Monday, March 25, 2013

Introducing a new law on Big Data and Marketing: mine


So you have heard of Moore’s Law, right? According to Wikipedia, Intel co-founder Gordon E. Moore concluded in a 1965 (!) paper that the number of components in integrated circuits had doubled every year since its invention in 1958, and he predicted the trend would continue for the next 10 years. The only thing wrong with his prediction about the doubling of computer horse-power was the “10 years” part: the law still holds true today.

I have been thinking a lot lately about the Big D word. Yes, Big Data. It is now used (and abused) so much that the term delivers 2 billion 200 million results through a Google search. If we narrow the search to “Big Data Marketing” the results are still a portly 445 million results. That is a lot of data about Big Data.

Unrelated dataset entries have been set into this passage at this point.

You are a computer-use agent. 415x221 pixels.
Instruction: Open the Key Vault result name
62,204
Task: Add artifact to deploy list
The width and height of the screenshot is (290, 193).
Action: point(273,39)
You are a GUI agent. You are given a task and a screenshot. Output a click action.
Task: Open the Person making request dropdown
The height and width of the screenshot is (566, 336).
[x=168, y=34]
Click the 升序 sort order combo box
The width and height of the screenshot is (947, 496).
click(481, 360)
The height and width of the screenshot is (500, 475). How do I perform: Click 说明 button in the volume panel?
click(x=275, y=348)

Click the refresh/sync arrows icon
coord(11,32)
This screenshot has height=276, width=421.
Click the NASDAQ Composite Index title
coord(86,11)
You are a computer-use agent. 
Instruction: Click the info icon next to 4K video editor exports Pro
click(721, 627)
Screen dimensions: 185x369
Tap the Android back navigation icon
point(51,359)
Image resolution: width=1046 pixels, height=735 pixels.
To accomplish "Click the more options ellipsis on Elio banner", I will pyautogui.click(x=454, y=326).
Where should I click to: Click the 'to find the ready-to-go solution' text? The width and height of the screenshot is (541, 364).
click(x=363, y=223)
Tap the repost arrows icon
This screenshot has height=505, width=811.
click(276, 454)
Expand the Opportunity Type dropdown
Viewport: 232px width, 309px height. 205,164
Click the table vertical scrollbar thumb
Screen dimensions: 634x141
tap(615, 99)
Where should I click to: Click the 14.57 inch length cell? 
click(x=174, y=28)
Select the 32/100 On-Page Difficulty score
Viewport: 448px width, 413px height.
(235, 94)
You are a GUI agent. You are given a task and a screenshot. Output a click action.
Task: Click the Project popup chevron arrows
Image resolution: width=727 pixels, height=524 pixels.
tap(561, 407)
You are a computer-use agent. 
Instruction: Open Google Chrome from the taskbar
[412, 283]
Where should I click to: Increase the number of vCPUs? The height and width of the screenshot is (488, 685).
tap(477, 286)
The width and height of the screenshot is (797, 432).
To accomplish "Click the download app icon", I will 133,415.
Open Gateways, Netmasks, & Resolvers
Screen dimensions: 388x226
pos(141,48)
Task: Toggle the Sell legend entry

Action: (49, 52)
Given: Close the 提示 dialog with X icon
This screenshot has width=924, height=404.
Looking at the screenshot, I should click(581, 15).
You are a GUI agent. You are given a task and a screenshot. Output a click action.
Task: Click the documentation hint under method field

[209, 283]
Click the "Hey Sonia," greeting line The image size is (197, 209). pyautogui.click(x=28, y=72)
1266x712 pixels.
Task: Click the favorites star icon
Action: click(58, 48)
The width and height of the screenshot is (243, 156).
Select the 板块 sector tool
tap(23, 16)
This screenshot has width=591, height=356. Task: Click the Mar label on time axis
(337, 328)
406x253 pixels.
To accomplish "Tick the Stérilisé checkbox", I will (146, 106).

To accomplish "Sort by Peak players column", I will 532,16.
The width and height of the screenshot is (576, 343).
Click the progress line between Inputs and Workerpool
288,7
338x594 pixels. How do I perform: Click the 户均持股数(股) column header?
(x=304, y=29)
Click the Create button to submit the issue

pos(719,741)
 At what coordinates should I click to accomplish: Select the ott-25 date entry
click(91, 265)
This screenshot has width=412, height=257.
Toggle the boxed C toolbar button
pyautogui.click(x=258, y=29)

But has it been helping marketers to date? I don’t think so. In fact, the opposite of helpful seems to be true. So I humbly present Maarten’s Law of Marketing Data and Understanding.


Although I think the picture is clear, here is how I have put the law into words: “As the amount of marketing data increases, the marketers understanding of where to look and what to deduct from all this data decreases at an equal rate”.

According to a White Paper published by IBM and 9sight Consulting in October of 2012, big data and marketing is a huge opportunity just waiting to be tapped. All you need to do as a marketer is to become comfortable with things like “The Hadoop Ecosystem” and “Process Mediated Data”. And don’t forget the important step of “Data Virtualization”. Got it?

The obvious promise of the Big Data vomit (a technical term I borrowed from data guru D.J. Patel, formerly of LinkedIn and now at Greyrock - @dpatel) is that marketing becomes seriously measurable, predictable and ROI driven. In theory, I believe this too. But in reality I am speaking with many large Fortune 500 Marketers and their agencies and they are all as bewildered as you and I are.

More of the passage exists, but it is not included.